'''
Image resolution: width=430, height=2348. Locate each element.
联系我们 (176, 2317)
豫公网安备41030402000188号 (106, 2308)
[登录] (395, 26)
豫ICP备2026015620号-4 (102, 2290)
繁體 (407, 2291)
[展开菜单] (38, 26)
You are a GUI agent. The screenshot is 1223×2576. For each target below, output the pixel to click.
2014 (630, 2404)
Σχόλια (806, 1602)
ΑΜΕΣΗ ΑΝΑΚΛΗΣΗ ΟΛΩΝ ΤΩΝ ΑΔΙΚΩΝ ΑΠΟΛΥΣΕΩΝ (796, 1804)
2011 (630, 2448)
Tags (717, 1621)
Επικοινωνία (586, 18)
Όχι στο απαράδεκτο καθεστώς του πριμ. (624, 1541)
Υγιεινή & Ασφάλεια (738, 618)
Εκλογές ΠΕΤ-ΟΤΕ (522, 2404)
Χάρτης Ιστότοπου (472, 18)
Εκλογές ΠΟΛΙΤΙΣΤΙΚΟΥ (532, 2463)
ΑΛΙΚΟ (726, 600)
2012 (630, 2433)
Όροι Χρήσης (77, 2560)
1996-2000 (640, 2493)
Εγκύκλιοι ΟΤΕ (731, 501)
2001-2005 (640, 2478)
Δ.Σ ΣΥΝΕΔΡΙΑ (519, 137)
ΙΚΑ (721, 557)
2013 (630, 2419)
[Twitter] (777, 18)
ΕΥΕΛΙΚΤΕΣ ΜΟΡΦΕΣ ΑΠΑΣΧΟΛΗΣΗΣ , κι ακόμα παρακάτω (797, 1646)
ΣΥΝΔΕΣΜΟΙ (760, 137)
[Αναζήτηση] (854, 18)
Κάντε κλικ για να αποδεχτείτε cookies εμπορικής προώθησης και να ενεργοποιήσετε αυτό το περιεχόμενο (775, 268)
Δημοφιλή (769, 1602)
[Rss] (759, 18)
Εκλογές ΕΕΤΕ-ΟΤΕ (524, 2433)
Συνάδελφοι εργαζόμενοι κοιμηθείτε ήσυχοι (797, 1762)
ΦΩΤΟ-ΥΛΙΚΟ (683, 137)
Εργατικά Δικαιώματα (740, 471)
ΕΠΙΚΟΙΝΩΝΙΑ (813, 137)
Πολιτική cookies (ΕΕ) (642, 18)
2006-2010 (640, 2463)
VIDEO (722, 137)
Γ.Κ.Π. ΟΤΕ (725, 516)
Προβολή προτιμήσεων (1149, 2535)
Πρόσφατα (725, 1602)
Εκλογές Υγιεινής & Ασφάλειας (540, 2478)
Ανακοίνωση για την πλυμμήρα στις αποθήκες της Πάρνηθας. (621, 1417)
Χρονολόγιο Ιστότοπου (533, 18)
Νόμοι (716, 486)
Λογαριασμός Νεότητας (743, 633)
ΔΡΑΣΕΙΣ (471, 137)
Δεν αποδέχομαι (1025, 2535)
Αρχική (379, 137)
'''
About this exercise. All the data needs repeating. Return it exactly.

Output for this exercise.
Image resolution: width=430, height=2348. Locate each element.
联系我们 (176, 2317)
豫公网安备41030402000188号 (106, 2308)
[登录] (395, 26)
豫ICP备2026015620号-4 (102, 2290)
繁體 (407, 2291)
[展开菜单] (38, 26)
You are a GUI agent. The screenshot is 1223×2576. For each target below, output the pixel to click.
2014 (630, 2404)
Σχόλια (806, 1602)
ΑΜΕΣΗ ΑΝΑΚΛΗΣΗ ΟΛΩΝ ΤΩΝ ΑΔΙΚΩΝ ΑΠΟΛΥΣΕΩΝ (796, 1804)
2011 (630, 2448)
Tags (717, 1621)
Επικοινωνία (586, 18)
Όχι στο απαράδεκτο καθεστώς του πριμ. (624, 1541)
Υγιεινή & Ασφάλεια (738, 618)
Εκλογές ΠΕΤ-ΟΤΕ (522, 2404)
Χάρτης Ιστότοπου (472, 18)
Εκλογές ΠΟΛΙΤΙΣΤΙΚΟΥ (532, 2463)
ΑΛΙΚΟ (726, 600)
2012 (630, 2433)
Όροι Χρήσης (77, 2560)
1996-2000 (640, 2493)
Εγκύκλιοι ΟΤΕ (731, 501)
2001-2005 (640, 2478)
Δ.Σ ΣΥΝΕΔΡΙΑ (519, 137)
ΙΚΑ (721, 557)
2013 (630, 2419)
[Twitter] (777, 18)
ΕΥΕΛΙΚΤΕΣ ΜΟΡΦΕΣ ΑΠΑΣΧΟΛΗΣΗΣ , κι ακόμα παρακάτω (797, 1646)
ΣΥΝΔΕΣΜΟΙ (760, 137)
[Αναζήτηση] (854, 18)
Κάντε κλικ για να αποδεχτείτε cookies εμπορικής προώθησης και να ενεργοποιήσετε αυτό το περιεχόμενο (775, 268)
Δημοφιλή (769, 1602)
[Rss] (759, 18)
Εκλογές ΕΕΤΕ-ΟΤΕ (524, 2433)
Συνάδελφοι εργαζόμενοι κοιμηθείτε ήσυχοι (797, 1762)
ΦΩΤΟ-ΥΛΙΚΟ (683, 137)
Εργατικά Δικαιώματα (740, 471)
ΕΠΙΚΟΙΝΩΝΙΑ (813, 137)
Πολιτική cookies (ΕΕ) (642, 18)
2006-2010 (640, 2463)
VIDEO (722, 137)
Γ.Κ.Π. ΟΤΕ (725, 516)
Προβολή προτιμήσεων (1149, 2535)
Πρόσφατα (725, 1602)
Εκλογές Υγιεινής & Ασφάλειας (540, 2478)
Ανακοίνωση για την πλυμμήρα στις αποθήκες της Πάρνηθας. (621, 1417)
Χρονολόγιο Ιστότοπου (533, 18)
Νόμοι (716, 486)
Λογαριασμός Νεότητας (743, 633)
ΔΡΑΣΕΙΣ (471, 137)
Δεν αποδέχομαι (1025, 2535)
Αρχική (379, 137)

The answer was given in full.